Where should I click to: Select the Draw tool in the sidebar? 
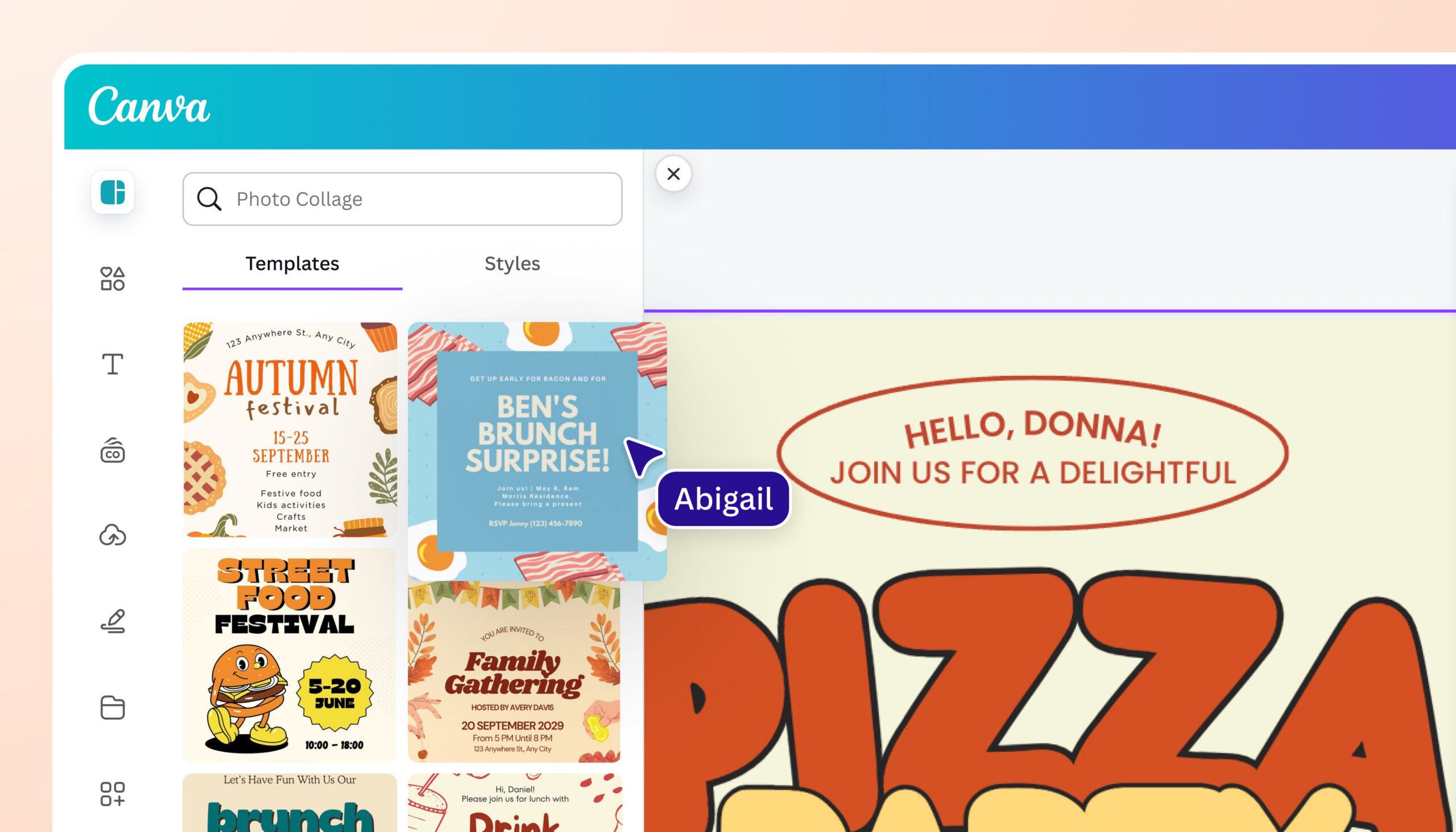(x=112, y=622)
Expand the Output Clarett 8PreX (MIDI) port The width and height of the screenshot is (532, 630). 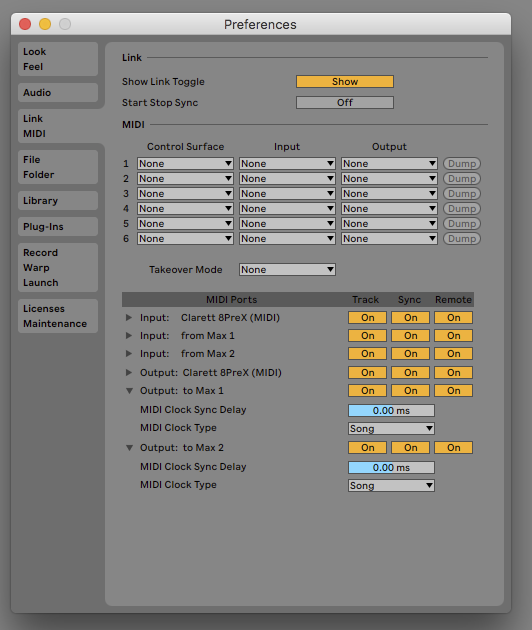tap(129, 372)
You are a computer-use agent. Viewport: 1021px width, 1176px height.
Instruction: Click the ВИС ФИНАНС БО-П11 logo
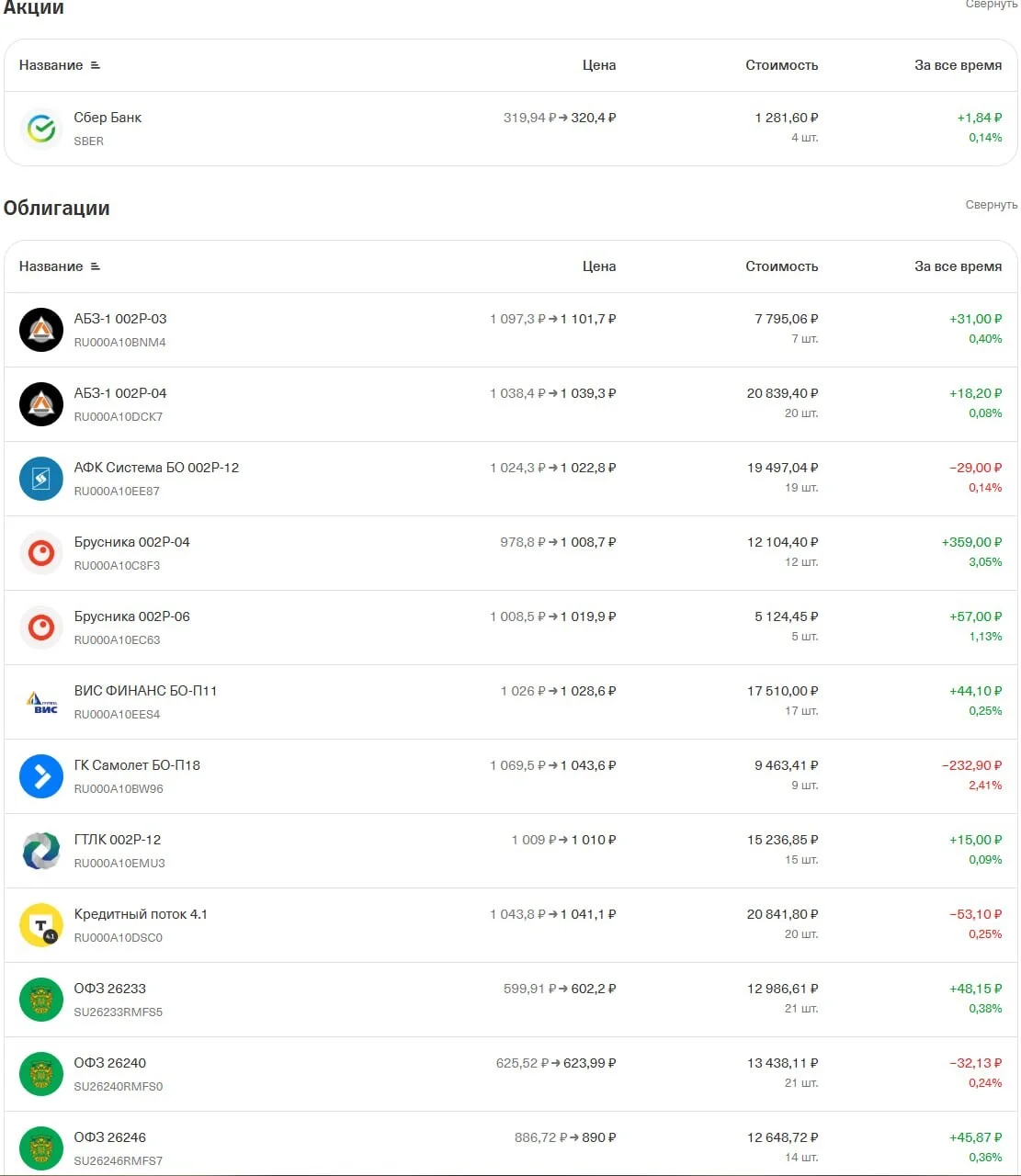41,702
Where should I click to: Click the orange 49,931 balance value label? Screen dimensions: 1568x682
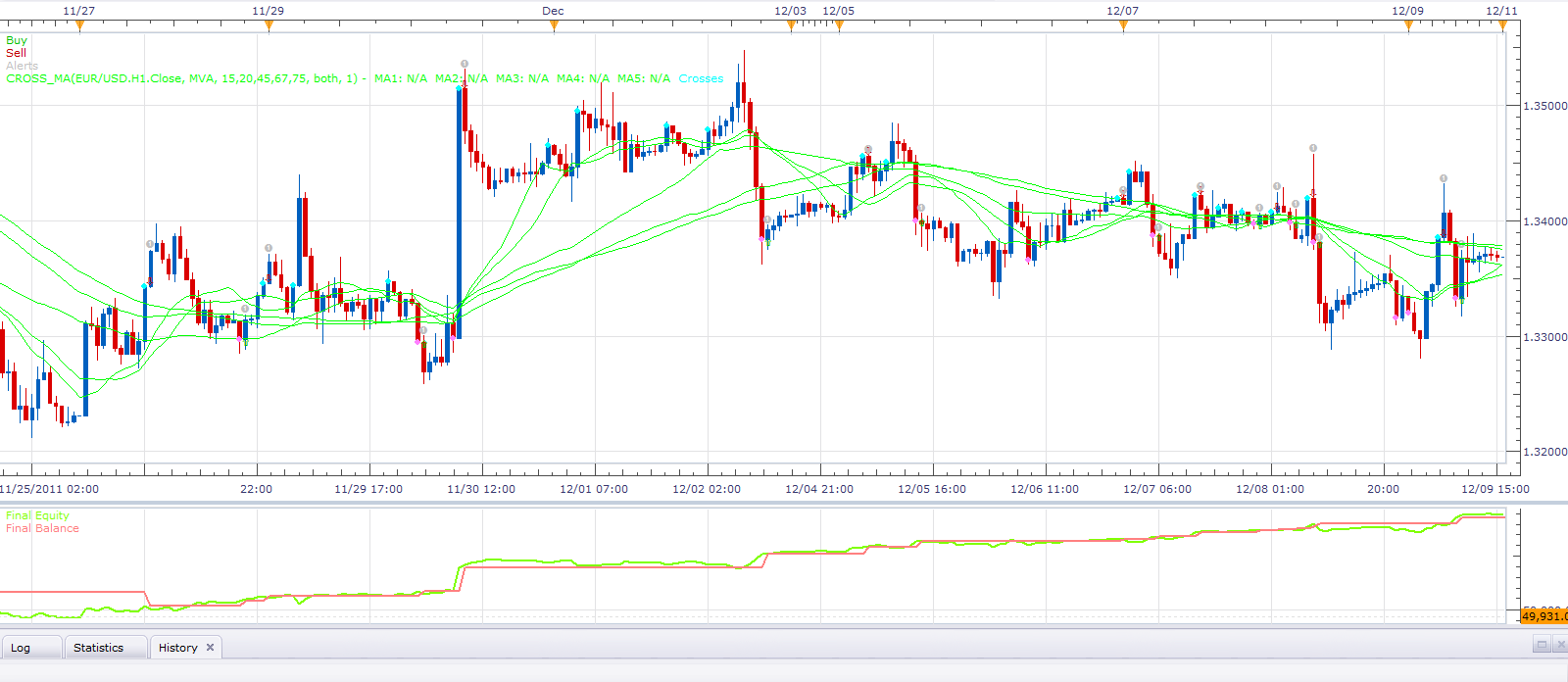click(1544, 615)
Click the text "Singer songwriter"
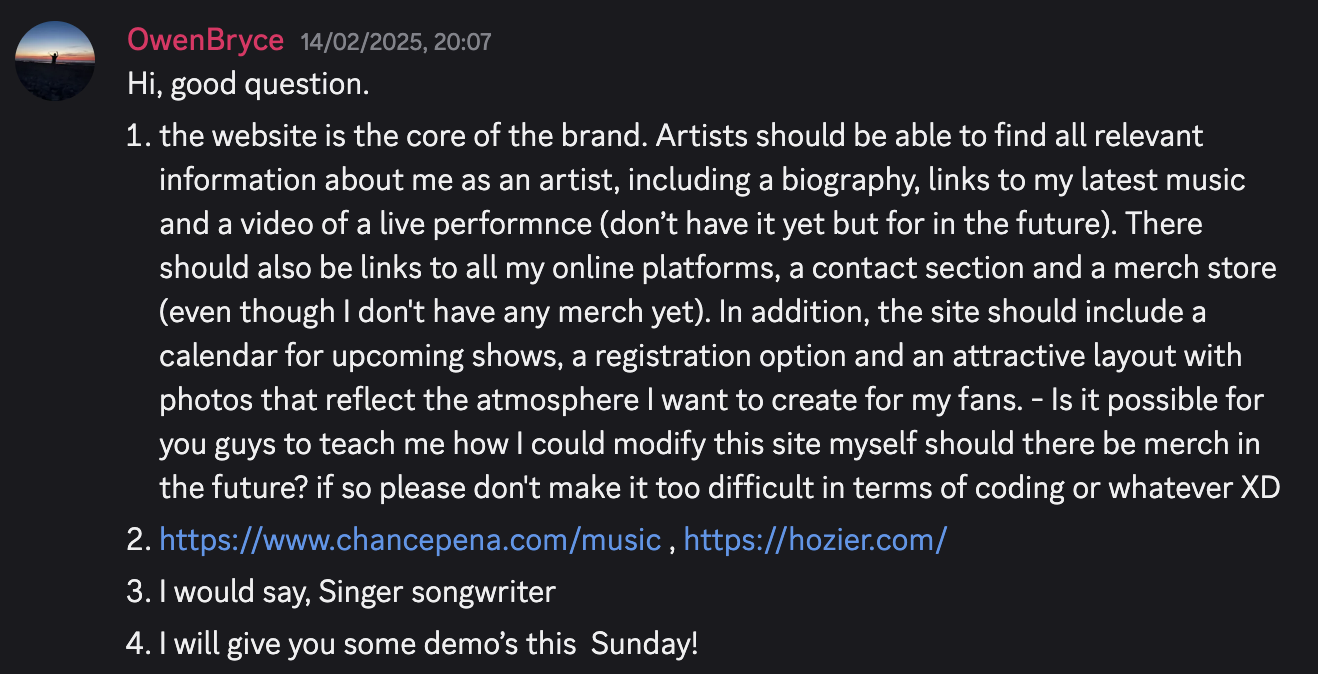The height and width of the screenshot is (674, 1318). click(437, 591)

PROBLEM TO SOLVE: Copy the lines word for word, from the line containing "You are a computer-use" through the last line above. Leave the pictures out.

SOLUTION FOR THIS PROBLEM:
You are a computer-use agent. Viewport: 1021px width, 1176px height.
Instruction: Click the ВИС ФИНАНС БО-П11 logo
41,702
Where should I click to: Click the orange 49,931 balance value label? Screen dimensions: 1568x682
click(1544, 615)
Click the text "Singer songwriter"
The height and width of the screenshot is (674, 1318). click(437, 591)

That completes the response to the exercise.